48. Wesley Matthews – Portland Trailblazers – Slim hates it!  I know he does!  But I’m not sure why… Finished right at this spot in per-game last year at 49th overall, and despite amping up his FGA back to 10-11 levels, also improved his FG% including nearly 40% from deep making 2.5 treys a game.  What really gets it done is the microscopic TOs at 1.3 a game.  Matthews is a perfect compliment to a high-TO PG who doesn’t make treys if you grabbed say Rubio or Wall earlier in the draft.  And other than missing 13 games in 12-13 with an ankle sprain, dude has played in every other game in his 5-year career.  So much safety and consistency that he deserves a top-50.
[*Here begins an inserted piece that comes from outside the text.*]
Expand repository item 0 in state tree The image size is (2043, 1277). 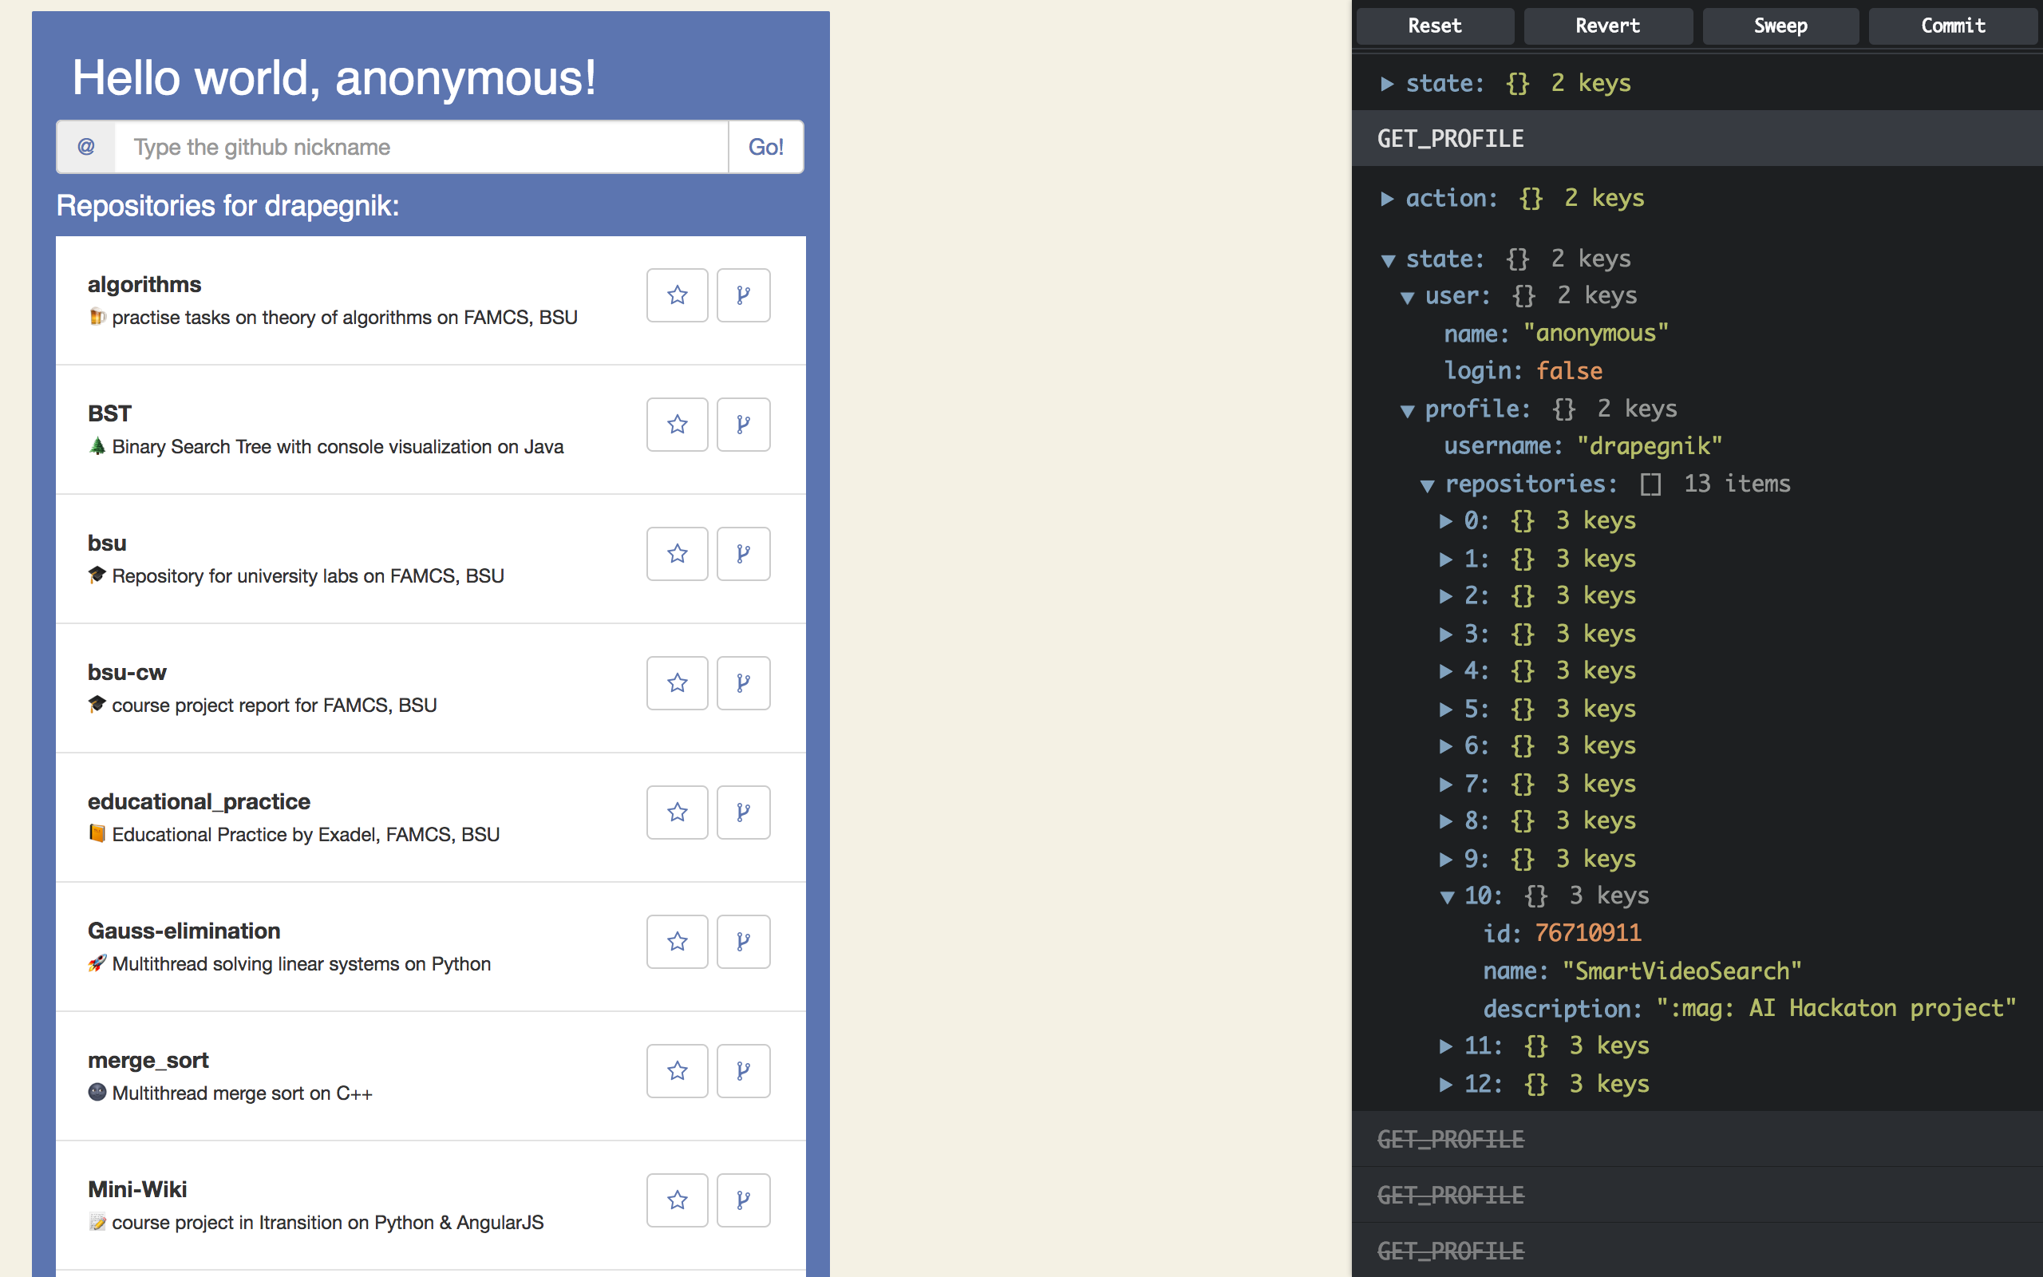coord(1446,521)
49. Pau Gasol – Chicago Bulls – Who wouldn’t like a change from scenery after that atrocious year for the Purp n’ Gold?  But despite injuries, a scary case of vertigo, and the Lakers helmed by the worst coach this side of Larry Drew, Gasol was still a 48th overall per-game player in 13-14, and I think he’s still got enough in the tank.  Gasol and Noah make for one of the best passing interiors in the game, plus with Derrick Rose slashing and dishing, there should be no reason to expect his FG% to climb back over 52% like we saw 3-4 years ago.  A handful of out-of-position dimes will trickle in, a block and a half as well – I’d be happy if Gasol fell to me at the end of the 4th in 12ers.

50. Gordon Hayward – Utah Jazz – Mr. Irrelevant!  Wait, I’ve still got 150 more ranks to go?!  Fine, I guess he can go back to being Mr. Labradoodle…  Despite a career season in virtually all categories (securing him a big contract), the percentages were atrocious.  Even with an increased role, and henceforth increased shots and better competition as a full-time starter, Hayward’s FG% has dropped precipitously every year in the NBA.  He barely cracked 30% from deep in 13-14, and 2.8 TOs were no bueno.  Dante Exum isn’t exactly a polished guy, and Trey Burke is still a big question mark, so rough percentages and TOs will be fair game.  “Why is JB saying all these bad things about a top-50 player!”  Mostly it’s a preemptive reasoning for Slim, who loves him some Hayward.  His all-around game is worth a top-50 pick, but I prefer the safety of Matthews or the upside of Kobe for my fantasy 2.